## Extracted entries
## start
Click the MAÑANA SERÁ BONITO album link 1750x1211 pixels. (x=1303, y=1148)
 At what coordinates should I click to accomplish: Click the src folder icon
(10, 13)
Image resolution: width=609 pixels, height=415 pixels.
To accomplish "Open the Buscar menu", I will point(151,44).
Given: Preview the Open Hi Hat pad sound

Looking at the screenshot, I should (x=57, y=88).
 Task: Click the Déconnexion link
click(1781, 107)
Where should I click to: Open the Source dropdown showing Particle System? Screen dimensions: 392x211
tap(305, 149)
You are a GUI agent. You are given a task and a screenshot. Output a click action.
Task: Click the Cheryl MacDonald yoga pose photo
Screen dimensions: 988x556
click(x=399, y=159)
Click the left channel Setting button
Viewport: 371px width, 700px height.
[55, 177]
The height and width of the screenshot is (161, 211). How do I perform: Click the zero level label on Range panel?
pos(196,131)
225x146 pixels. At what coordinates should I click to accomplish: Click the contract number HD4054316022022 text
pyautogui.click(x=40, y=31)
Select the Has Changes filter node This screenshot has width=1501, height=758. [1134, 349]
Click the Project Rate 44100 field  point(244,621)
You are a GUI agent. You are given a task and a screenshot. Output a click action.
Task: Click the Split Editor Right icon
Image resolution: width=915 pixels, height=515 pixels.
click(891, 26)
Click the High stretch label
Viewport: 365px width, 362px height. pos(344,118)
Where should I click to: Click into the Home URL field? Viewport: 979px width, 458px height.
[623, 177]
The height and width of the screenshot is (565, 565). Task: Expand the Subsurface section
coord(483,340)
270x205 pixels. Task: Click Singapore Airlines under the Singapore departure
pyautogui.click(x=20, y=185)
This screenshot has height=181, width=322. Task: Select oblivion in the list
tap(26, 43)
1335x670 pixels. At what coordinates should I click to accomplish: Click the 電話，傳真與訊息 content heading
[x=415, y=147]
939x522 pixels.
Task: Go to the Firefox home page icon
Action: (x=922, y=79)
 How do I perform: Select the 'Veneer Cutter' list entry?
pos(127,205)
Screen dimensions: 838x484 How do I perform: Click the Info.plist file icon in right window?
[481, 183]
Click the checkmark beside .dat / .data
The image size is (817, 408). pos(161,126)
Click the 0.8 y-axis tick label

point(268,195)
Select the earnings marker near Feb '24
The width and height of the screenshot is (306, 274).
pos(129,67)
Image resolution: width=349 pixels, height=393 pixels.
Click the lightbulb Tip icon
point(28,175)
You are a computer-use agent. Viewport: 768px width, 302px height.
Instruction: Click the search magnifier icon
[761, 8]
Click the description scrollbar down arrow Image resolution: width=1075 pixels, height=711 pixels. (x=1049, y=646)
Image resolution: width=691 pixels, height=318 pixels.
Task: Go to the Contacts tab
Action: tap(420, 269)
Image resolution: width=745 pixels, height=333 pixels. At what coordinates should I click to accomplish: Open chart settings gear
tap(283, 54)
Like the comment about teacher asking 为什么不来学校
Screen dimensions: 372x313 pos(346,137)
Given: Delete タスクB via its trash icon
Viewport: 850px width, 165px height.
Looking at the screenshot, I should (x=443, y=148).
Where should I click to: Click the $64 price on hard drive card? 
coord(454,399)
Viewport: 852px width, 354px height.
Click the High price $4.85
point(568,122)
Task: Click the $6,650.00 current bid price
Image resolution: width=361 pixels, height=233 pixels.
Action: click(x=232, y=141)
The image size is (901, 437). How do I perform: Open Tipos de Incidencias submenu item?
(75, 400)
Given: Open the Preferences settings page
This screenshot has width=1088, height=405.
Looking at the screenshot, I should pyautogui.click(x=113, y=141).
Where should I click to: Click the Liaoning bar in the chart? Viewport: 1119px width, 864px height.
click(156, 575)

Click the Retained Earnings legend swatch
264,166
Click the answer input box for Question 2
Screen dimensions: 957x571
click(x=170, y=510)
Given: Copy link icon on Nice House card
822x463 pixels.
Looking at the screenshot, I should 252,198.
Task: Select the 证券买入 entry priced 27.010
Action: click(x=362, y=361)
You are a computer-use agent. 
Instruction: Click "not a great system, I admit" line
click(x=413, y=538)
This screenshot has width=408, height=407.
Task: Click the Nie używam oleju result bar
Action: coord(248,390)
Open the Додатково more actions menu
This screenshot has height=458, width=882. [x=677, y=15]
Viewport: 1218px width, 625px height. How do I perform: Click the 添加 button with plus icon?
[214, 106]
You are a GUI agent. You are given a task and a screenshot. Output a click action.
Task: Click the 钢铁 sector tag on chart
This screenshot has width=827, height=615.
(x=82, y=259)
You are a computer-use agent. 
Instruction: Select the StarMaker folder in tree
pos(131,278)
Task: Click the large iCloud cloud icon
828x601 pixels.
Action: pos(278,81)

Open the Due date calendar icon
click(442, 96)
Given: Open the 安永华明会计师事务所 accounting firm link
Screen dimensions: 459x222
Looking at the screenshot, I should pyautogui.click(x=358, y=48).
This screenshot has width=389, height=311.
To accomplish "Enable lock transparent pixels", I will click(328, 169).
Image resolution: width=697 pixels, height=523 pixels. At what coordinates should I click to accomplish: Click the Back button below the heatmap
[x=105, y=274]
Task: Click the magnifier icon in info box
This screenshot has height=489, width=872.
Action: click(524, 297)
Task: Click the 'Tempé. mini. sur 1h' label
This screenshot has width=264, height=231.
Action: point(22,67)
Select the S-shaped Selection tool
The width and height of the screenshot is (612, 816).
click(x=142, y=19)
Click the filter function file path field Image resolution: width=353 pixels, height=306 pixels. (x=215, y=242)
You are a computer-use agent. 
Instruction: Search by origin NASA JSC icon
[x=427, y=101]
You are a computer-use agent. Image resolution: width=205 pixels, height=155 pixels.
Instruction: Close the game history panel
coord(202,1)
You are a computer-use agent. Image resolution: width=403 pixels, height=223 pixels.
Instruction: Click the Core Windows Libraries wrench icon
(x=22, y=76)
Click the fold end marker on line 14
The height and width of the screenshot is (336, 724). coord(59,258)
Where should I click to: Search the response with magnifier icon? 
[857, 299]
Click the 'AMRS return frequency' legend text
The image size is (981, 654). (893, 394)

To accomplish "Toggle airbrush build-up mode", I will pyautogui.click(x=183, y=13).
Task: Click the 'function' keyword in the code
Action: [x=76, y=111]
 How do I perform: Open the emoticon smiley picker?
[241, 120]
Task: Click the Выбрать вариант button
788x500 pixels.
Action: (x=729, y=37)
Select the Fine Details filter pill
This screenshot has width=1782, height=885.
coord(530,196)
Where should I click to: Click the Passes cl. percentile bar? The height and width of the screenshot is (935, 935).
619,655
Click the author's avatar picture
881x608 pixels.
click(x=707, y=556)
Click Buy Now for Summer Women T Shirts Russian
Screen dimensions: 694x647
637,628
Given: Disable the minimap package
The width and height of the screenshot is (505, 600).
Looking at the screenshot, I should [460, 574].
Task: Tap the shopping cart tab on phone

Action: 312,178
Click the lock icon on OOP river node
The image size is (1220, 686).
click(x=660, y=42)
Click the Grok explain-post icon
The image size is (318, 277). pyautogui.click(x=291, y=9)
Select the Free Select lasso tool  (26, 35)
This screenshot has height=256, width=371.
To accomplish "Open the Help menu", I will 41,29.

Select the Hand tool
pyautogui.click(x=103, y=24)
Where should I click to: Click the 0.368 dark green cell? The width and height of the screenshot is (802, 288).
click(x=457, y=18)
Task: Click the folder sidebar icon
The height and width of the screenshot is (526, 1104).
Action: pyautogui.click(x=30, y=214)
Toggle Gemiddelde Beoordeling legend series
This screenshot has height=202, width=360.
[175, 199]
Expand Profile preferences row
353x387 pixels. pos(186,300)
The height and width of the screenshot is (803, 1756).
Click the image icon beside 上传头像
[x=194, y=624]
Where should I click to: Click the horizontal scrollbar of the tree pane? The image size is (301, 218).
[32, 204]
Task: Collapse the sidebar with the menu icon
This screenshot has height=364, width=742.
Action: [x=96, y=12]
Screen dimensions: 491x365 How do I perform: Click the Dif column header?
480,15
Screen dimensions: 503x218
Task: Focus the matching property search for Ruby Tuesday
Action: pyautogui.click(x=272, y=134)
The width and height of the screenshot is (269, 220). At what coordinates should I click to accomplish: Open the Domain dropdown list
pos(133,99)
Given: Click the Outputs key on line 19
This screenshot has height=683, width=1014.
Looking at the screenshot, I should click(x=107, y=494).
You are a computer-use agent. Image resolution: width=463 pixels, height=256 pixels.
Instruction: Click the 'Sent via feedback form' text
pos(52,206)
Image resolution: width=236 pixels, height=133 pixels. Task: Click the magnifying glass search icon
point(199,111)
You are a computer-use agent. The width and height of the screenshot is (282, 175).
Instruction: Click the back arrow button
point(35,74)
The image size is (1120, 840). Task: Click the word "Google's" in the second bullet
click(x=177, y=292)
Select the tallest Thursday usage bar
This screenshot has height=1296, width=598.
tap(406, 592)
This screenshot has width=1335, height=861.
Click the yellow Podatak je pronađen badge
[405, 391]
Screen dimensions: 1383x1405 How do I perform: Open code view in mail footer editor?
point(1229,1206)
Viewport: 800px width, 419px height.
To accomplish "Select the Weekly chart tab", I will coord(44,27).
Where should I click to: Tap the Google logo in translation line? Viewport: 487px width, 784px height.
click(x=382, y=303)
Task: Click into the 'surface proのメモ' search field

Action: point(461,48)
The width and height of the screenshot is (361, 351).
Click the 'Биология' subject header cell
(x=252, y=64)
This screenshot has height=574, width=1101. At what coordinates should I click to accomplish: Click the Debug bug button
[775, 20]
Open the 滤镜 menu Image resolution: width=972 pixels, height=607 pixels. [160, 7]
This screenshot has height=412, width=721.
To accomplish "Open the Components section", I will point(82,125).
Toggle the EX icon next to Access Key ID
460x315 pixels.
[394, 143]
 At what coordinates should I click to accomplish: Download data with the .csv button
## end
Copy the material word for word, from the line containing "The height and width of the screenshot is (161, 211)." through the line containing "Click the Project", including both of those lines.

## Reply
The height and width of the screenshot is (161, 211). How do I perform: Click the zero level label on Range panel?
pos(196,131)
225x146 pixels. At what coordinates should I click to accomplish: Click the contract number HD4054316022022 text
pyautogui.click(x=40, y=31)
Select the Has Changes filter node This screenshot has width=1501, height=758. [1134, 349]
Click the Project Rate 44100 field  point(244,621)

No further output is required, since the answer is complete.